Self-Similarity of Decaying Two-Dimensional Turbulence governed by the Charney—Hasegawa—Mima Equation

Abstract

In decaying two-dimensional Navier—Stokes turbulence, Batchelor’s simi larity hypothesis fails due to the existence of coherent vortices. However, it has recently been shown that in decaying two-dimensional turbulence governed by the Charney—Hasegawa—Mima (CHM) equation $$\frac{\partial }{{\partial t}}\left( {{\nabla ^2}\varphi - {\lambda ^2}\varphi } \right) + J\left( {\varphi ,{\nabla ^2}\varphi } \right) = D$$ where D is a damping, the one-point probability density functions of various physical fields are well described by Batchelor’s similarity hypothesis for wave numbers k « λ (the so-called AM regime) [1]. In this report, we extend this analysis to the dynamics of spectral energy transfers.
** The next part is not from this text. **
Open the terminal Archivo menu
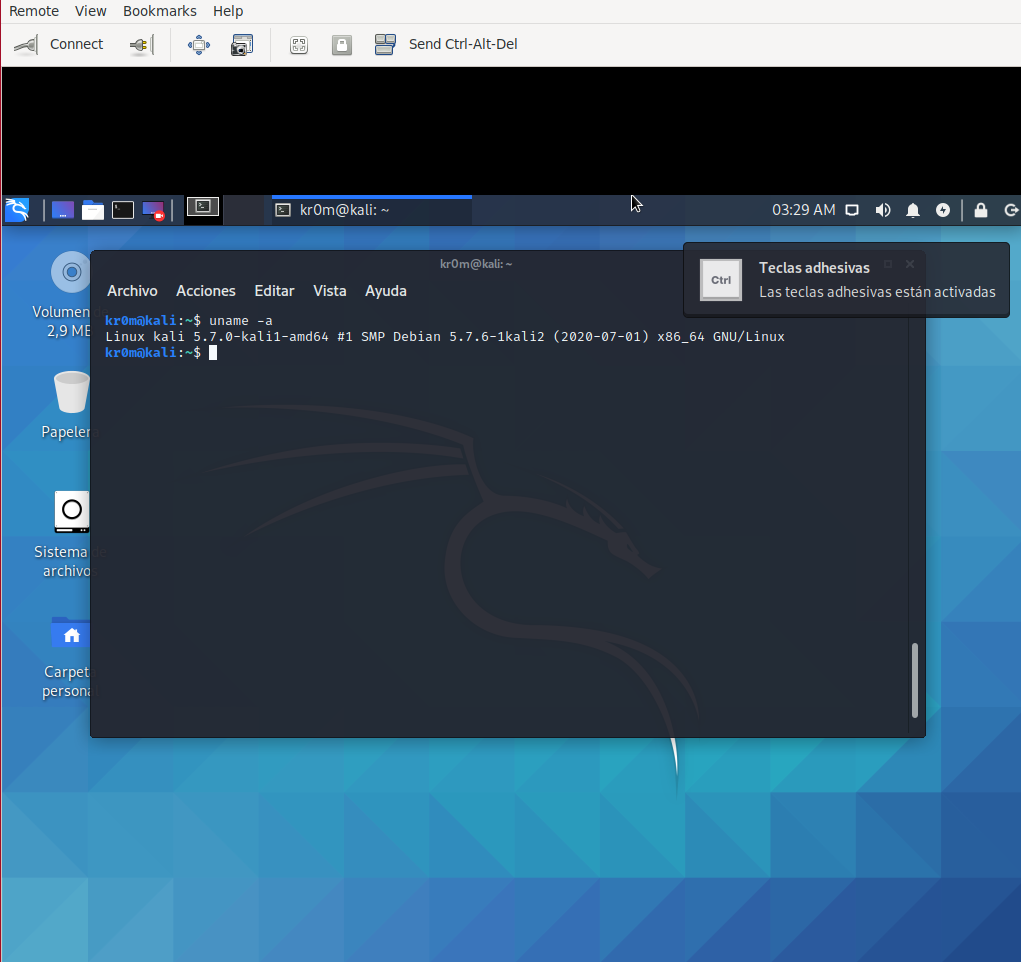Image resolution: width=1021 pixels, height=962 pixels. 132,291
It is shown that the energy flux exhibits self-similar scaling, and the relation between the energy spectrum and the energy flux predicted by the similarity theory holds well for scales larger than that of the energy maximum. However, this relation breaks down for scales smaller than that of the energy maximum, where the observed downscale energy transfers would, according to the similarity theory, require negative energy spectra.